First Impressions: G.G Series: Drift Circuit
Posted by Sean Aaron
Drift on outta here
Nothing is perfect, not even the G.G. Series. We figured there had to be at least one dud in this assortment of budget-priced slices of arcade fun and this is definitely it. From the screenshots you'd think you're going to be playing a fun overhead racer like Moto Roader or Super Sprint – a notion reinforced by the fact that there's nine tracks included – but you'd be sadly mistaken.
There are three different race circuits of three tracks each, creatively titled Easy, Normal and Hard. You control one of five cars on the track, always starting in last place and attempting to work your way into first, lest your game end in failure. Regardless of difficulty you'll find that winning the race isn't that tough because your car is faster than all the rest with the actual challenge coming from navigating the bends in the tracks, but you can do it thanks to the ability to drift around corners, steadily overtaking other cars through the three laps of each race in the circuit.
The controls are pretty basic: Left and Right on the D-Pad steers your car, though given the camera orientation never changes this can be confusing after you turn a couple bends and are driving towards the bottom of the screen. B accelerates, Y brakes and double-tapping Left or Right causes your car to drift in that direction for as long as you hold the button.
Doesn't sound too bad, but there's a couple of things that temper the excitement, the first being the speed, as in there isn't any. It's like racing a golf cart against a bunch of Sunday drivers operating milk floats – your main obstacle to getting through a course will be an inability to focus due to boredom.
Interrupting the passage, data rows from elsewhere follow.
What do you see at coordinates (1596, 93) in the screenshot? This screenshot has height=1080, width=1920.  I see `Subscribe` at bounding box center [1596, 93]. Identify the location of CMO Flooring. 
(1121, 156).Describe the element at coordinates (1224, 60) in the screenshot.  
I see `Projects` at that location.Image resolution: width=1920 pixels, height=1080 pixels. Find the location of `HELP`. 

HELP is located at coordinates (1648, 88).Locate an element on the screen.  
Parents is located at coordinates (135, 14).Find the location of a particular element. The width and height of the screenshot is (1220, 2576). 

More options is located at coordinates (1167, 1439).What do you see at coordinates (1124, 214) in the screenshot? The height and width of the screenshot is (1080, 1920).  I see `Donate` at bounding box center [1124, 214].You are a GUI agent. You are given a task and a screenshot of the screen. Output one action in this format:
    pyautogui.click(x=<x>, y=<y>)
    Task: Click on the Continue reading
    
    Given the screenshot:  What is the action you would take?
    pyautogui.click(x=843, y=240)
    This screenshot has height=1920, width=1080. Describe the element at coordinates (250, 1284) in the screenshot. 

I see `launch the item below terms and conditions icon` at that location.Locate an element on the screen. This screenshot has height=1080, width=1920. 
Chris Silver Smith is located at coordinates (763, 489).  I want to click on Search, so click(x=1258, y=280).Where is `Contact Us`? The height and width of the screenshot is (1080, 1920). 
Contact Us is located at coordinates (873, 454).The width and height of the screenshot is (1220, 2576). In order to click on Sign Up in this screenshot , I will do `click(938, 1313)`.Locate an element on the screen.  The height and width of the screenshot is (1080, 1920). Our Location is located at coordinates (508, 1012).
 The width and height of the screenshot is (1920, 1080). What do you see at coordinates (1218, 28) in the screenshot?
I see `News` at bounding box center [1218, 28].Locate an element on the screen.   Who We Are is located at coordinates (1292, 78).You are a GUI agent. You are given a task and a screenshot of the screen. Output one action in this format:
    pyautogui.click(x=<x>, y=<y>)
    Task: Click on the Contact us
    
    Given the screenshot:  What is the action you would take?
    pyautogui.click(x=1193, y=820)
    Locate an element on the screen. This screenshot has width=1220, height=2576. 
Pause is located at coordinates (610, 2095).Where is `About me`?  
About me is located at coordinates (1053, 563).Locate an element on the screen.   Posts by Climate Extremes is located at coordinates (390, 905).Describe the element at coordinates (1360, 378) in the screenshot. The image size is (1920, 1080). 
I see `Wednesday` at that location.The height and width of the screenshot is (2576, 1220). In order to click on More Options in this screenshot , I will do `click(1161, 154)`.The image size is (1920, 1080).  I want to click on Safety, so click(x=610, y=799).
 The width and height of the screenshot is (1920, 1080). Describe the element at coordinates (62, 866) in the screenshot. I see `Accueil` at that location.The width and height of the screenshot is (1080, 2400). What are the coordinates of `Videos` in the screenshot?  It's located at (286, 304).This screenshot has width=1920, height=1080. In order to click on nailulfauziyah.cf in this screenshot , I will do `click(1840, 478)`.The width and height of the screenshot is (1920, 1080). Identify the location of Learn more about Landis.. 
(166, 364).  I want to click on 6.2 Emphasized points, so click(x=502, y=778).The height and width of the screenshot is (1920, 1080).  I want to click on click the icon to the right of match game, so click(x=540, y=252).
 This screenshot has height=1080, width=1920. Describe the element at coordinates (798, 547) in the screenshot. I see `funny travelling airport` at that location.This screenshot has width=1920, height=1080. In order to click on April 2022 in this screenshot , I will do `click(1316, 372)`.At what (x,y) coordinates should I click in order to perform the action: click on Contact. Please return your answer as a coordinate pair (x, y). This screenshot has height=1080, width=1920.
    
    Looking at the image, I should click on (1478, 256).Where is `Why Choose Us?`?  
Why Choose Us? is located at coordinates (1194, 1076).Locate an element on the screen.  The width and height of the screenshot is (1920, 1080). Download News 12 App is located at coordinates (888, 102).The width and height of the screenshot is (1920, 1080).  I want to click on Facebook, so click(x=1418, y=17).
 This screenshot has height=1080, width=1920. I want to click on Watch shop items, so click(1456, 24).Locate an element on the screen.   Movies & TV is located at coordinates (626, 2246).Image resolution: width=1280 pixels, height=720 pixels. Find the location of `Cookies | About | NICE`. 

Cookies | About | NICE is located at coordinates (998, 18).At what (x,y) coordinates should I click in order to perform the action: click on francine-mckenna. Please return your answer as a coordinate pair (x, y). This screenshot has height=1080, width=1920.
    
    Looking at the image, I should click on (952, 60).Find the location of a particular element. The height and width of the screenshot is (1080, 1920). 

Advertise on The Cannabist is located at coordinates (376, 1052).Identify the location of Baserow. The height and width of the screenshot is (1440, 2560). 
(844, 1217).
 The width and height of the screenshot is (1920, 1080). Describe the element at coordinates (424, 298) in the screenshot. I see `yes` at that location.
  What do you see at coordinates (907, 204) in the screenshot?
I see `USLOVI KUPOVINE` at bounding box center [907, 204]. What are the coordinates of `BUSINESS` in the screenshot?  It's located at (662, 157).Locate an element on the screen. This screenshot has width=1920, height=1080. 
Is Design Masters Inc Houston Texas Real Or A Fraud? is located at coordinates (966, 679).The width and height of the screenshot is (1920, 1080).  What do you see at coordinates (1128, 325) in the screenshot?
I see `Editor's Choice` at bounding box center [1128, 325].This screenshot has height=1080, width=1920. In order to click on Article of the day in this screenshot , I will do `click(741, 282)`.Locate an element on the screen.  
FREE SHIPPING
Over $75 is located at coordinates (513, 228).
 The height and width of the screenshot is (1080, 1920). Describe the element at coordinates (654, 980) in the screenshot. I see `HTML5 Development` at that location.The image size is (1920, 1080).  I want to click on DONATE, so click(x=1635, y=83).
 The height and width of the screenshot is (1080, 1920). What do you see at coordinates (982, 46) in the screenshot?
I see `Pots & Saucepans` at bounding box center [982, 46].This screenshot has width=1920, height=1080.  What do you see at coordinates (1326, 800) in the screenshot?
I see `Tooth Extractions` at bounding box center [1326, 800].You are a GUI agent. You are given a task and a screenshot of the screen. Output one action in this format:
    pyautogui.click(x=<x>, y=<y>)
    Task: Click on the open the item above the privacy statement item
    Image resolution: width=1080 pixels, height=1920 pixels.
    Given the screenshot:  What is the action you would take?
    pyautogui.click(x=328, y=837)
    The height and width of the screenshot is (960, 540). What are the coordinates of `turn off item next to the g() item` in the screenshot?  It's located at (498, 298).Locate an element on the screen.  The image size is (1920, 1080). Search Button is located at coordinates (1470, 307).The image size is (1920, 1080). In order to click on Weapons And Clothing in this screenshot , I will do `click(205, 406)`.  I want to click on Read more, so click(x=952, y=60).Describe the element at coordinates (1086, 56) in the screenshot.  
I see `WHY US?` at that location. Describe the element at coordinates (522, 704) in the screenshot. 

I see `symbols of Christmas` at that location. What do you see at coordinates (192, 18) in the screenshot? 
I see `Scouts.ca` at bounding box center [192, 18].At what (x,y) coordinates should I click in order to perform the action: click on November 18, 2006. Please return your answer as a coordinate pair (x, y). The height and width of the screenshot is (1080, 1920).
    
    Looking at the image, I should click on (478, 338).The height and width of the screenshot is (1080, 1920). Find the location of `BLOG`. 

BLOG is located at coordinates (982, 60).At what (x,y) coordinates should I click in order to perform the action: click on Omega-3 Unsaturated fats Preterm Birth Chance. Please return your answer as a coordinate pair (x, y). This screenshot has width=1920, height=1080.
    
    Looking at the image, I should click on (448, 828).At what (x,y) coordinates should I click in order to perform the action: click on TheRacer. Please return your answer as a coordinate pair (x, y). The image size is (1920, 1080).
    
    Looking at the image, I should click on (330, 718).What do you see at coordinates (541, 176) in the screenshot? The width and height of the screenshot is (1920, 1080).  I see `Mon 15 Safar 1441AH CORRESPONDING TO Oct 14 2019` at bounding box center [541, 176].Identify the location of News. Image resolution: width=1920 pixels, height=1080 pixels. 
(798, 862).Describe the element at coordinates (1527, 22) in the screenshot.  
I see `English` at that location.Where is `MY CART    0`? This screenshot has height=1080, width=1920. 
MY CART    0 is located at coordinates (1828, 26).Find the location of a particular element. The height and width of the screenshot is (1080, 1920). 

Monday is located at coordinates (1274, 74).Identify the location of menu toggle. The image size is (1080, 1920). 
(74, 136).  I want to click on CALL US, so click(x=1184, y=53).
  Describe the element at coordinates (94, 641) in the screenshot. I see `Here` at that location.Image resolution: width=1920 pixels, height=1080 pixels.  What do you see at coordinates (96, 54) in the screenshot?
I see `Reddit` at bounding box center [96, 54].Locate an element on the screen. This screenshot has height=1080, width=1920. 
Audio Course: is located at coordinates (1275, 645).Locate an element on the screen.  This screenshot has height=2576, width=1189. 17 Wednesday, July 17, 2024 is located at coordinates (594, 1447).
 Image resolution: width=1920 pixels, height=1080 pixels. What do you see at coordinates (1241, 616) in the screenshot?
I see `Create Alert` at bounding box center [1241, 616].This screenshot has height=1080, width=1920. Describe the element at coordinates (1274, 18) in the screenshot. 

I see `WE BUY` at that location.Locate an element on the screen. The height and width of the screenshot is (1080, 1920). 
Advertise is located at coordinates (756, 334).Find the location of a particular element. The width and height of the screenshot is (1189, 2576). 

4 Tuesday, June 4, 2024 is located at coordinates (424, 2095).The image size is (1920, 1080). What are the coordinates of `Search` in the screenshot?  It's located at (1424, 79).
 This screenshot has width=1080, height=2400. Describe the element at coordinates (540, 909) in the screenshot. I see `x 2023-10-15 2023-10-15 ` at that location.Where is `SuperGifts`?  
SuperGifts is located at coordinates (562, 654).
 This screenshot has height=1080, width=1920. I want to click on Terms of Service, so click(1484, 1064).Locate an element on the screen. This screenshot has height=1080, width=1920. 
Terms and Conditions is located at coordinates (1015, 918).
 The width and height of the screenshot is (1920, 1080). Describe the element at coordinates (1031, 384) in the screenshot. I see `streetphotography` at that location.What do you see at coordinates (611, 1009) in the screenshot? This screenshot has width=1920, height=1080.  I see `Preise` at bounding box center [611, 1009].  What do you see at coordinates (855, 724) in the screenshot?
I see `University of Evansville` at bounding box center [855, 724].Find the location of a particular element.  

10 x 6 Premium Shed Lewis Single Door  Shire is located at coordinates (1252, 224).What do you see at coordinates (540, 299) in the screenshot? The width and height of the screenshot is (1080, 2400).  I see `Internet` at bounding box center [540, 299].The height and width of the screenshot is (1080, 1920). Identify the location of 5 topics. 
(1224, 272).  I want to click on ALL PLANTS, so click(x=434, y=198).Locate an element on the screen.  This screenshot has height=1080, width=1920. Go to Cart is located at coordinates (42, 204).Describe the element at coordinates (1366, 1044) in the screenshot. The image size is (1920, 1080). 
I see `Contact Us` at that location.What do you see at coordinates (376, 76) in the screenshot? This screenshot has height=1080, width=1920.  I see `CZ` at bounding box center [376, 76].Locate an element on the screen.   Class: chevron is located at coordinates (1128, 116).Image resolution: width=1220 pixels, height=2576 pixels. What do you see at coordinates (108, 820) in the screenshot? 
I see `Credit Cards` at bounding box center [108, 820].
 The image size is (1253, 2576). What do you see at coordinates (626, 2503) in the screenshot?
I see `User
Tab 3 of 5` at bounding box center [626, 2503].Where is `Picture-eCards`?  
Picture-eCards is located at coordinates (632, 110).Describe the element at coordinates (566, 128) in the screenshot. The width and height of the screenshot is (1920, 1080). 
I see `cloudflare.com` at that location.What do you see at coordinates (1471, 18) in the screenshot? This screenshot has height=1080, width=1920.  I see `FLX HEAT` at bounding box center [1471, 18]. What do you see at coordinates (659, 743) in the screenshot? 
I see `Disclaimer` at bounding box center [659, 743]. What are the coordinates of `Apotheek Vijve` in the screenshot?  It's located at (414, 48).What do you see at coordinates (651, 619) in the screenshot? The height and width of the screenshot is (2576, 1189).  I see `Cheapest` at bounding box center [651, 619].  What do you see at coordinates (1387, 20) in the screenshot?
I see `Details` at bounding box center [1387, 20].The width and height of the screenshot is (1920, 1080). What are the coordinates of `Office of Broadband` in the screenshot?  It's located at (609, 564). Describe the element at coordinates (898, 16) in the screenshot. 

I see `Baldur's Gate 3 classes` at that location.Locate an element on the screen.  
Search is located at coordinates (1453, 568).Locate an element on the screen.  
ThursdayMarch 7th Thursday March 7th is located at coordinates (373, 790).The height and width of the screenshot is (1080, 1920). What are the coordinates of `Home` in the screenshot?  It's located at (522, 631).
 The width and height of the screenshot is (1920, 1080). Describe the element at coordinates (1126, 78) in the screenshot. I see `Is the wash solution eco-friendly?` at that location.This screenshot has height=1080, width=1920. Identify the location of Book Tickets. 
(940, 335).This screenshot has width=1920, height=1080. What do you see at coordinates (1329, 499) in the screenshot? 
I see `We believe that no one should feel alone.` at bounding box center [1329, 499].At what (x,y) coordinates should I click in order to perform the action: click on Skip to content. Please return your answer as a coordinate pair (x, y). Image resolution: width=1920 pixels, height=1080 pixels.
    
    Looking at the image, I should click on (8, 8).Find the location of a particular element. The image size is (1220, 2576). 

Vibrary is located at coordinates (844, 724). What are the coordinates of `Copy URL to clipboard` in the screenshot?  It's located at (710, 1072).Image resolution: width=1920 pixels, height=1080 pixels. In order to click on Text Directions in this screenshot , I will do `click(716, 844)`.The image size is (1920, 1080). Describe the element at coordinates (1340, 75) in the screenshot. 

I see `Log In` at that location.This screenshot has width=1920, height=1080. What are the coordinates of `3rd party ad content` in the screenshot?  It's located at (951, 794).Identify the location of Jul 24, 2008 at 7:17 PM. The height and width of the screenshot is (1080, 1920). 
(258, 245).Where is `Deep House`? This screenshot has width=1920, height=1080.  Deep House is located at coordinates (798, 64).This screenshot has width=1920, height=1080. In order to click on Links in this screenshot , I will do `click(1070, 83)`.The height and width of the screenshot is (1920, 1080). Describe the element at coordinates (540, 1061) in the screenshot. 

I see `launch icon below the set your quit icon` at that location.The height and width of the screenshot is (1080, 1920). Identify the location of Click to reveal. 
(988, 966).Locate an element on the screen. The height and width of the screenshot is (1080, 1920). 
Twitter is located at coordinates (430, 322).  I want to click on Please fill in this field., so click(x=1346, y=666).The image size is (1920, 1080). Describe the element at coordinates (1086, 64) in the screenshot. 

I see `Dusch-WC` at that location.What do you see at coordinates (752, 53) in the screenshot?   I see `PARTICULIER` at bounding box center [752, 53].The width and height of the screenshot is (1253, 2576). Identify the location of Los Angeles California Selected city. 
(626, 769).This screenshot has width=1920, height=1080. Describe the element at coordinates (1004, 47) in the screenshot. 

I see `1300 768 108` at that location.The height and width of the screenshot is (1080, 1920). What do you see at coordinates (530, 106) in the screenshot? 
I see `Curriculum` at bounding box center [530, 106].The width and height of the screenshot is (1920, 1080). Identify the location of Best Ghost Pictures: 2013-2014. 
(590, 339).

This would be bad enough, but brushing against walls or touching other vehicles will practically stop you in your tracks. It's incredibly frustrating just overtaking another car, let alone drifting around a corner (which is necessary because you have the turning radius of a city bus otherwise), reducing the pacing of the game even more, if that's even possible.
After you've finished the three tracks, the circuit repeats, though why you'd want to keep playing is quite beyond us. More difficult circuits offer more convoluted courses with more bends, though the speed of the cars never changes. Given the fact that your opponents aren't any challenge, Drift Circuit ends up feeling more like a timed maze run than a racing game and probably would have been more successful were it to avoid the pretence of being one.